In the material below, the lines from the one containing "You are a GUI" through the one containing "The width and" are to be given again exactly, ends included, and no others.

Top of Task material

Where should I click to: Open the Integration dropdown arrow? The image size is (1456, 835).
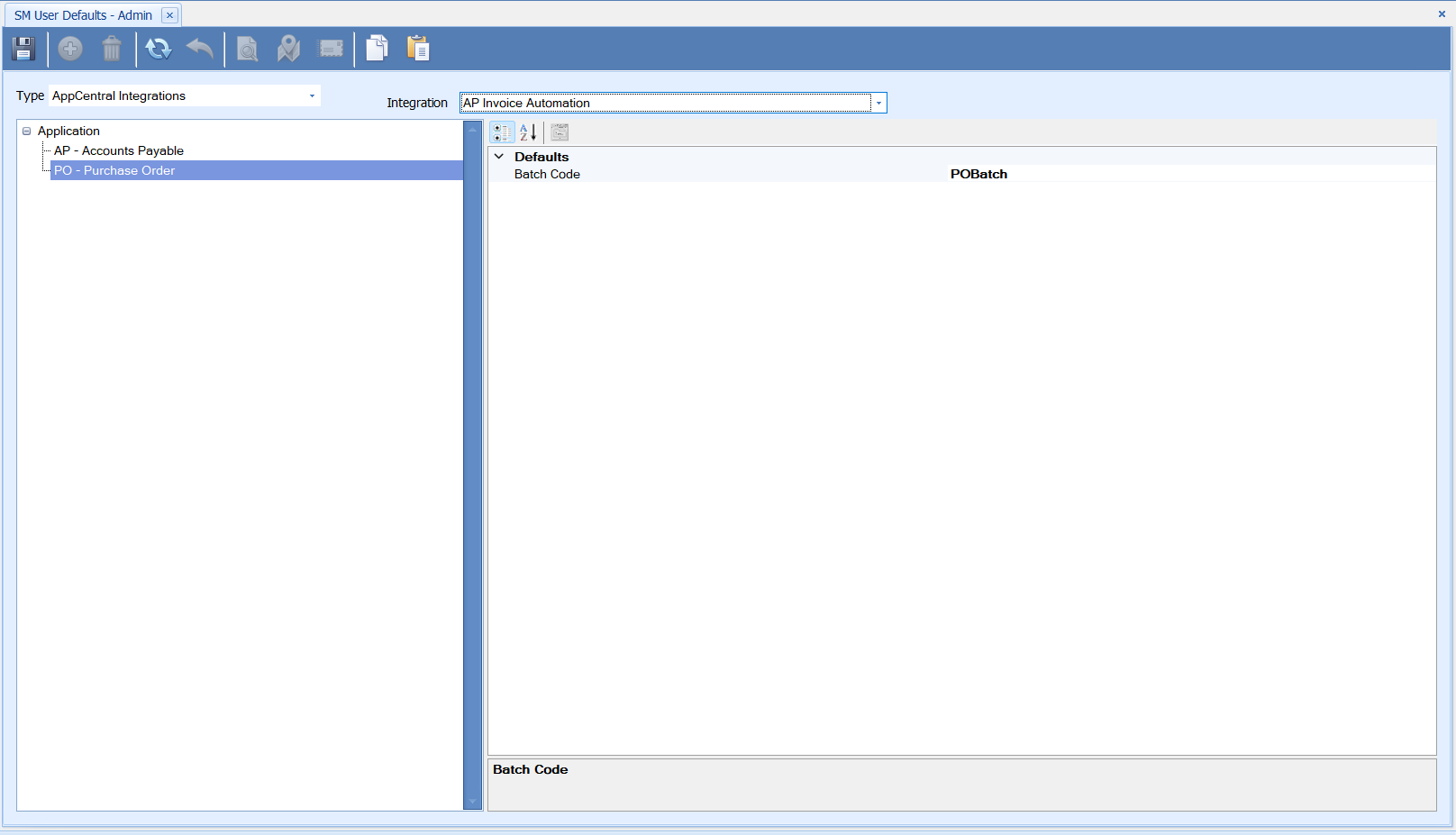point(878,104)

Bottom of Task material
Top of Task material

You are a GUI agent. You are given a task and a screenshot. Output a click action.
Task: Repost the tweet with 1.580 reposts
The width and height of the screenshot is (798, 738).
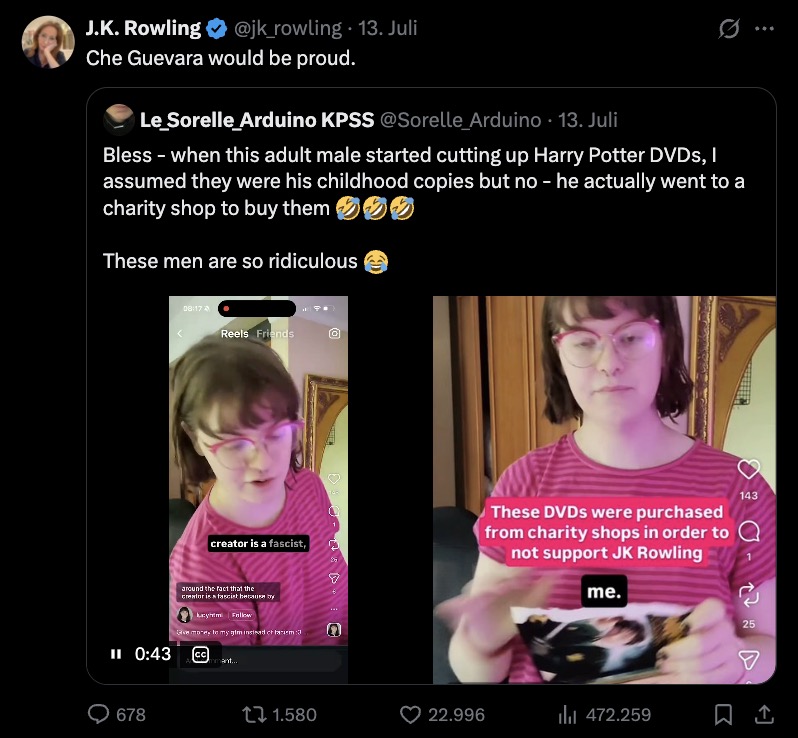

Bottom of Task material
Top of Task material

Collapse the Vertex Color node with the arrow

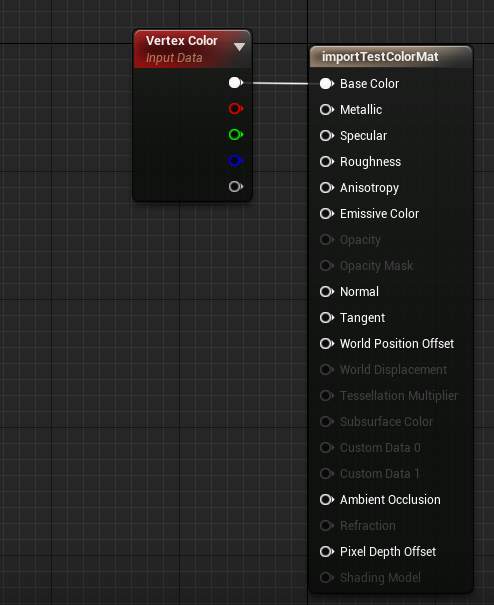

Bottom of Task material

Written response:
You are a GUI agent. You are given a task and a screenshot. Output a click action.
Task: Repost the tweet with 1.580 reposts
The width and height of the screenshot is (798, 738).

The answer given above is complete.